Spangled: The Utah-bred Osmond Brothers, who ranged in age from 24 to 15, are only five out of nine children. Their little brother, Jimmy, 10, already has two hit records in Japan – he sings phonetically in Japanese—and sister Marie, 13, has just released her first country-music single, “Paper Roses.” Two older brothers, who were born with hearing impediments, now handle the Osmond fan club. The Osmonds are strictly a family affair. Father Osmond works the lights for every show, Marie irons their $1,500 spangled suits and Mother Osmond counts the gate. Nobody smokes, drinks, or takes stimulants of any kind, including coffee, tea or Coke, and part of their income goes to the church. “They sure are a good example,” said one mother who brought her daughters to a recent concert. “I’m so tired of those stringy-looking meatheads I could die.”
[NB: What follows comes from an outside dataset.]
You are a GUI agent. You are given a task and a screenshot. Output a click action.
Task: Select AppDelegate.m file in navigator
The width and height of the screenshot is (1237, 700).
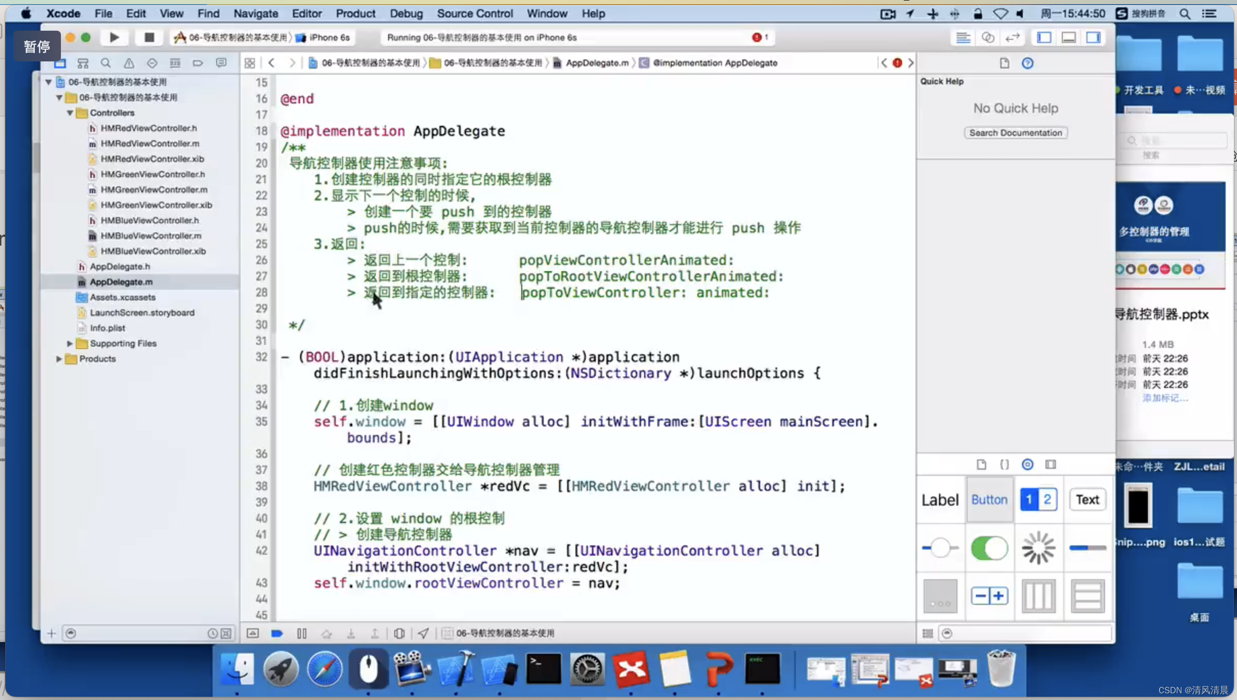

It was the Osmonds’ church-inspired “Family Nights” that got the boys performing together. Once a week they’d perform for each other, and were soon practicing barbershop harmonies and getting standing ovations at local civic clubs. “It was really neat,” says Alan, the oldest singing Osmond. “We could see the reward for our labors.” The family motto is “There’s no such thing as can’t,” and Mr. and Mrs. Osmond encouraged the kids by providing all sorts of lessons. They learned how to juggle and ride a unicycle,” Mr. Osmond told NEWSWEEK’s Eleanor Clift. “And if there was a good hoofer around I’d give him a few bucks and have him teach them a few licks.” Mrs. Osmond had each child pick a color and put desks in those colors in a special schoolroom built onto the house. Even today she provides the boys with “Busy Boxes” filled with schoolbooks, the Book of Mormon, cassette recorder and foreign-language tapes.
After being turned down by Lawrence Welk the Osmonds were discovered by Andy Williams’s father during a visit to Disneyland. From 1962 to 1969 they appeared as wholesome backup singers to Williams. In 1971 they made it big on their own, with Donny’s falsetto, singing “One Bad Apple,” and in six months had a pair of Top 5 singles twice. Donny, who does not yet date or even get an allowance, has always had a mesmerizing appeal, but he’s embarrassed about being a sex symbol. “It’s just the age group,” he shrugs.
Jam: Today the Osmonds gross at least $50,000 a night and put on one of show business’s flashiest performances, featuring everything from karate to little Jimmy dressed as Batman. To warm up for a show, they meow like cats and have a family prayer. “Instead of coming out in concert with jeans and long dirty hair,” explains Donny, “We like to come out looking classy.” But sometimes life can get sticky for bubble-gum kings. On tour recently Wayne was rudely awakened by the screams of girls peering into his motel room, and Alan got so revved up at one show he accidentally karate-chopped Jay in the face, breaking Jay’s nose and requiring six stiches in his own hand. Greyhound will no longer charger buses for Osmond travel since fans spray-paint love notes on the buses. Many hotels bar the Osmonds because their fans jam elevators and gobble up all the Cokes and hamburgers.
In spite of their fans’ mania, the Osmonds are determined to make an artistic contribution. A new album, “The Plan,” written by the brothers and two years in the making, eschews puppy-love lyrics for a self-conscious imitation of the Beatles’ “Sergeant Pepper.” “There are some people who think you never grow up,” scoffs Wayne. “We’ve changed too. We want to be remembered like the Beatles as contributors to music.”
This article is typed from the original material. Please excuse any errors that have escaped final proofreading.